On Henry’s first day in San Francisco, he left the ship and set out to find a job. “I asks a man where is a butcher shop,” he later stated. The man pointed to a shack on a hill near where California and Kearney Streets are today. “I finds a man sitting on a box in front of a lean- to. Flies were buzzing around him. He was reading a newspaper, which had come on the boat. He took no notice of me, so I coughed. When he looked over the top of the papers I says, “I just come on the boat; I am a butcher and wants a job.” He refused Henry, and Henry moved on. Later that day he took a job washing dishes.
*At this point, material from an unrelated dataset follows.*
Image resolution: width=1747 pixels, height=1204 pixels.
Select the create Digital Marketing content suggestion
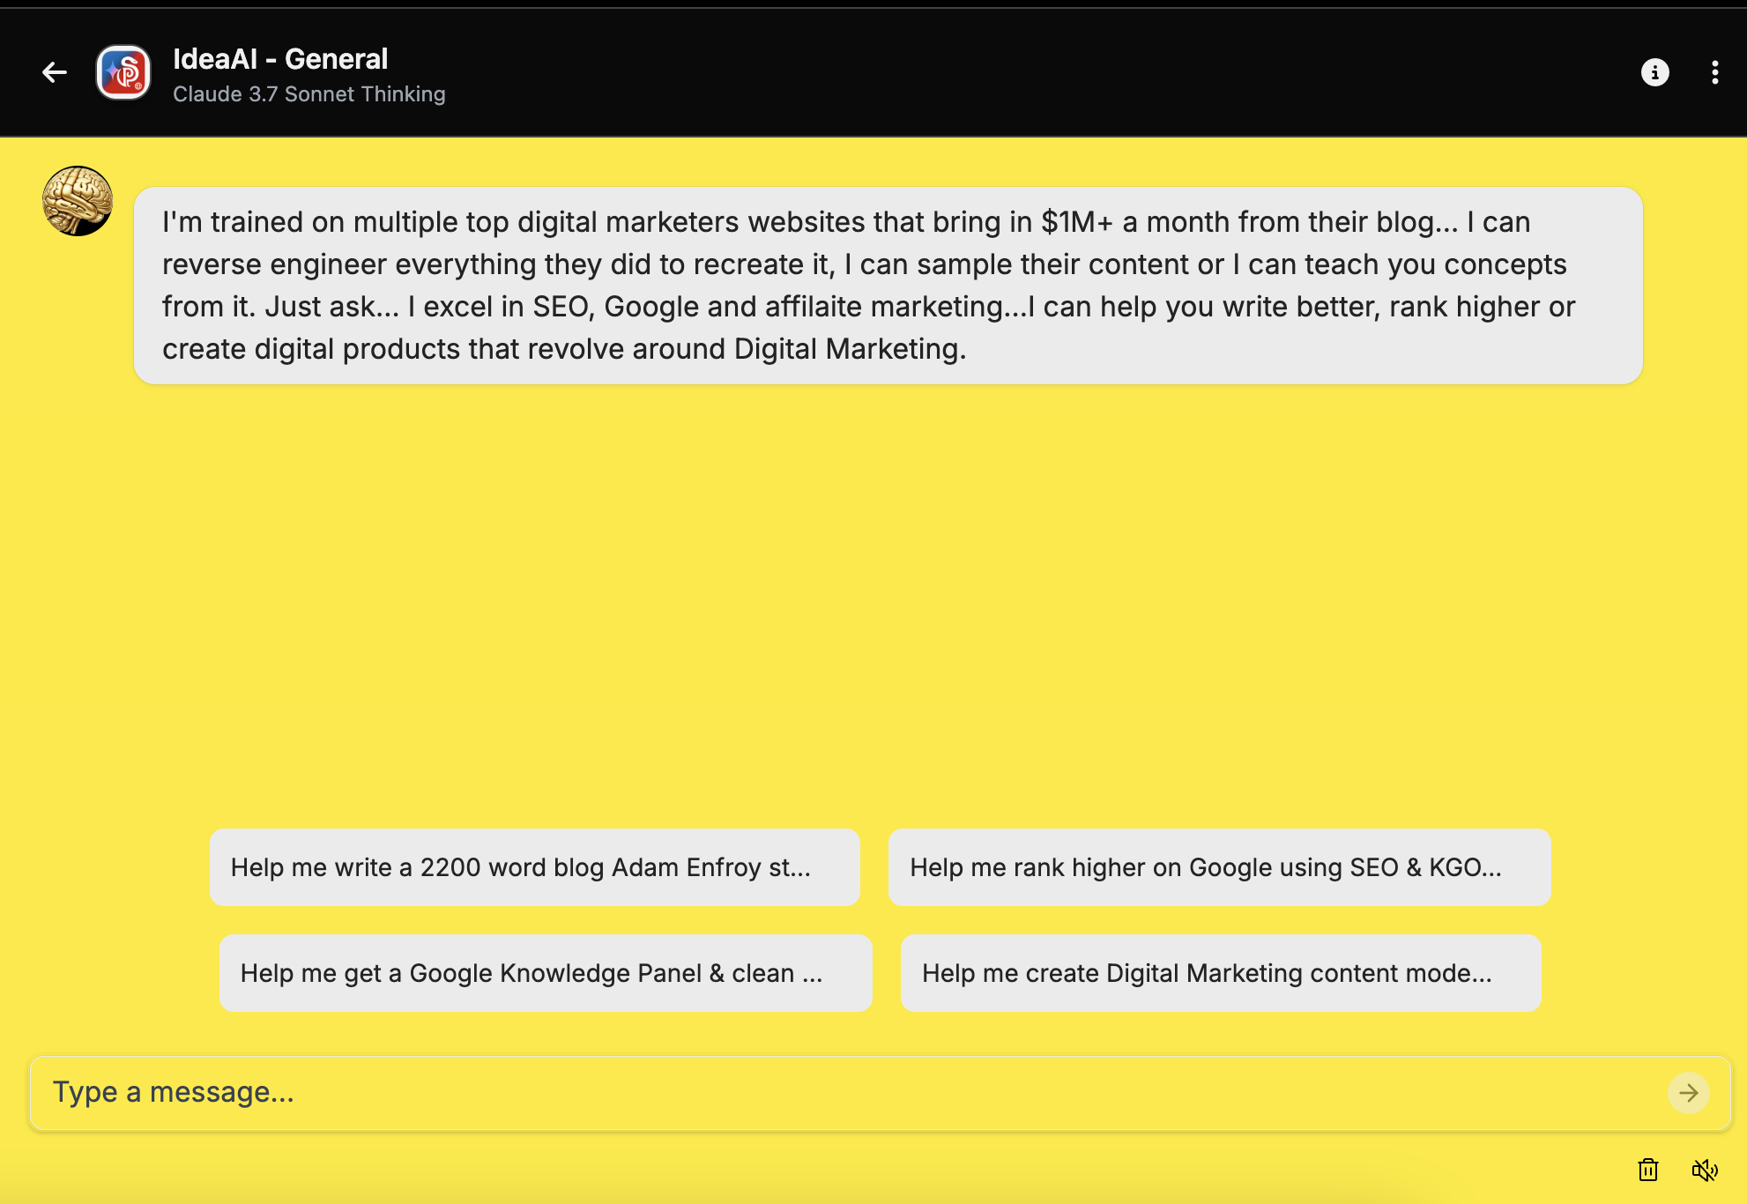[1221, 973]
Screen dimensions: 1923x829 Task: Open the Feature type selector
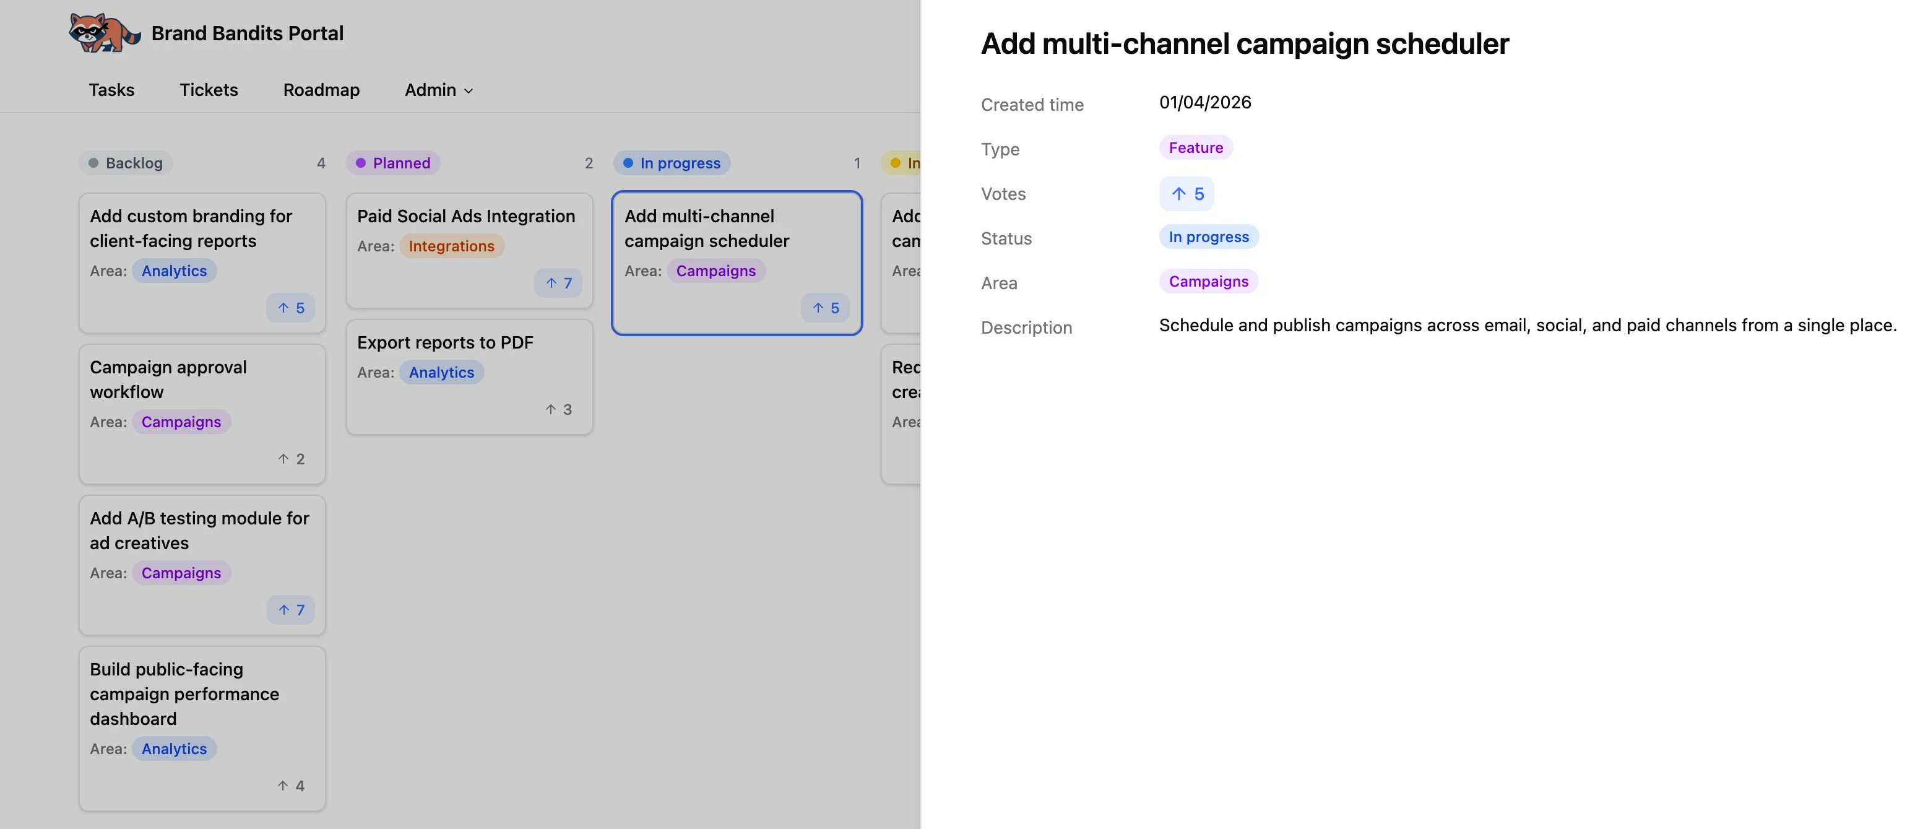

He had his start.

Henry did not wash dishes very long, and he soon knew the city. He met a man named Edward Barron, who had a butcher shop at the head of Dupont Street (Grant Avenue today). Henry was immediately employed butchering sheep for Barron. He again worked for small wages, as he had in New York, and, to save the price of a room, he slept behind the slaughterhouse. He did his own cooking from the scraps. On occasion, he would splurge and eat at a Chinese restaurant. There, he could get a steak, potato and a cup of coffee for a dollar.